### Listed entries:
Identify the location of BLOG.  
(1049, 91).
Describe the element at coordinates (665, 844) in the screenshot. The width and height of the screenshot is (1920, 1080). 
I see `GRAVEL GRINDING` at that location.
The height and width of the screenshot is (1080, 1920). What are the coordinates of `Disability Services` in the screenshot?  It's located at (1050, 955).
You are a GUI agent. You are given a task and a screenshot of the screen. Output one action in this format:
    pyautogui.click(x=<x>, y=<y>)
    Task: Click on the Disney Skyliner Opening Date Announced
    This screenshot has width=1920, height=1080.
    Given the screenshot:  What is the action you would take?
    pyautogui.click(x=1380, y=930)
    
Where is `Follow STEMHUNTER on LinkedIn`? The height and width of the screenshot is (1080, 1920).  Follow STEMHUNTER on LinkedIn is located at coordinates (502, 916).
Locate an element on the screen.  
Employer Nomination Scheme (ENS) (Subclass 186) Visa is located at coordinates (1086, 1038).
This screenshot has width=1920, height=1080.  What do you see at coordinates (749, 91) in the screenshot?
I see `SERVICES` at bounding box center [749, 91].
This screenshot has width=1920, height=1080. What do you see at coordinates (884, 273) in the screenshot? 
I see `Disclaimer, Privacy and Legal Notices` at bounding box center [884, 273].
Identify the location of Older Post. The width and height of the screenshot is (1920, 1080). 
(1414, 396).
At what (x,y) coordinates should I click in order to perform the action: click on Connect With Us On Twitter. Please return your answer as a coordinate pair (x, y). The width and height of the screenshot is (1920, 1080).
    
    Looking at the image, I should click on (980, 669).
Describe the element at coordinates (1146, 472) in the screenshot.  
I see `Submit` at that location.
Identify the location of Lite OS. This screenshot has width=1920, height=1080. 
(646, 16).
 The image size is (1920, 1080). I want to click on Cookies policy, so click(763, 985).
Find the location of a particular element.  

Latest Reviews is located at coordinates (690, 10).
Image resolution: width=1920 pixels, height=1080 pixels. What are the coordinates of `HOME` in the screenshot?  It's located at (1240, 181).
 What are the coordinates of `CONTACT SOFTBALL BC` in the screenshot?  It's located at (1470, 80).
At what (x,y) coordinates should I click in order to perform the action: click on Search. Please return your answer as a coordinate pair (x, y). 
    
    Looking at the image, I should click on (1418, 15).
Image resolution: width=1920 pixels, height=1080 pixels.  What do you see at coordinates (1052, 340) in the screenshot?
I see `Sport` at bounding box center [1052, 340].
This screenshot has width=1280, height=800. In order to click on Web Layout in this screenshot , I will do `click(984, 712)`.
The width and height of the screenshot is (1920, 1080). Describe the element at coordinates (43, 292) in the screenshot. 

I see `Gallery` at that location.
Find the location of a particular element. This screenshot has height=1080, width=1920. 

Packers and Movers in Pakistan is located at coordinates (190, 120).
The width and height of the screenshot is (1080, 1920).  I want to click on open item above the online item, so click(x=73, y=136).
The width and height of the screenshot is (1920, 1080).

### Given problem:
Could you return the whole listing above line for line, with every word, number and space unchanged?

### Answer to the task:
Identify the location of BLOG.  
(1049, 91).
Describe the element at coordinates (665, 844) in the screenshot. The width and height of the screenshot is (1920, 1080). 
I see `GRAVEL GRINDING` at that location.
The height and width of the screenshot is (1080, 1920). What are the coordinates of `Disability Services` in the screenshot?  It's located at (1050, 955).
You are a GUI agent. You are given a task and a screenshot of the screen. Output one action in this format:
    pyautogui.click(x=<x>, y=<y>)
    Task: Click on the Disney Skyliner Opening Date Announced
    This screenshot has width=1920, height=1080.
    Given the screenshot:  What is the action you would take?
    pyautogui.click(x=1380, y=930)
    
Where is `Follow STEMHUNTER on LinkedIn`? The height and width of the screenshot is (1080, 1920).  Follow STEMHUNTER on LinkedIn is located at coordinates (502, 916).
Locate an element on the screen.  
Employer Nomination Scheme (ENS) (Subclass 186) Visa is located at coordinates (1086, 1038).
This screenshot has width=1920, height=1080.  What do you see at coordinates (749, 91) in the screenshot?
I see `SERVICES` at bounding box center [749, 91].
This screenshot has width=1920, height=1080. What do you see at coordinates (884, 273) in the screenshot? 
I see `Disclaimer, Privacy and Legal Notices` at bounding box center [884, 273].
Identify the location of Older Post. The width and height of the screenshot is (1920, 1080). 
(1414, 396).
At what (x,y) coordinates should I click in order to perform the action: click on Connect With Us On Twitter. Please return your answer as a coordinate pair (x, y). The width and height of the screenshot is (1920, 1080).
    
    Looking at the image, I should click on (980, 669).
Describe the element at coordinates (1146, 472) in the screenshot.  
I see `Submit` at that location.
Identify the location of Lite OS. This screenshot has width=1920, height=1080. 
(646, 16).
 The image size is (1920, 1080). I want to click on Cookies policy, so click(763, 985).
Find the location of a particular element.  

Latest Reviews is located at coordinates (690, 10).
Image resolution: width=1920 pixels, height=1080 pixels. What are the coordinates of `HOME` in the screenshot?  It's located at (1240, 181).
 What are the coordinates of `CONTACT SOFTBALL BC` in the screenshot?  It's located at (1470, 80).
At what (x,y) coordinates should I click in order to perform the action: click on Search. Please return your answer as a coordinate pair (x, y). 
    
    Looking at the image, I should click on (1418, 15).
Image resolution: width=1920 pixels, height=1080 pixels.  What do you see at coordinates (1052, 340) in the screenshot?
I see `Sport` at bounding box center [1052, 340].
This screenshot has width=1280, height=800. In order to click on Web Layout in this screenshot , I will do `click(984, 712)`.
The width and height of the screenshot is (1920, 1080). Describe the element at coordinates (43, 292) in the screenshot. 

I see `Gallery` at that location.
Find the location of a particular element. This screenshot has height=1080, width=1920. 

Packers and Movers in Pakistan is located at coordinates (190, 120).
The width and height of the screenshot is (1080, 1920).  I want to click on open item above the online item, so click(x=73, y=136).
The width and height of the screenshot is (1920, 1080).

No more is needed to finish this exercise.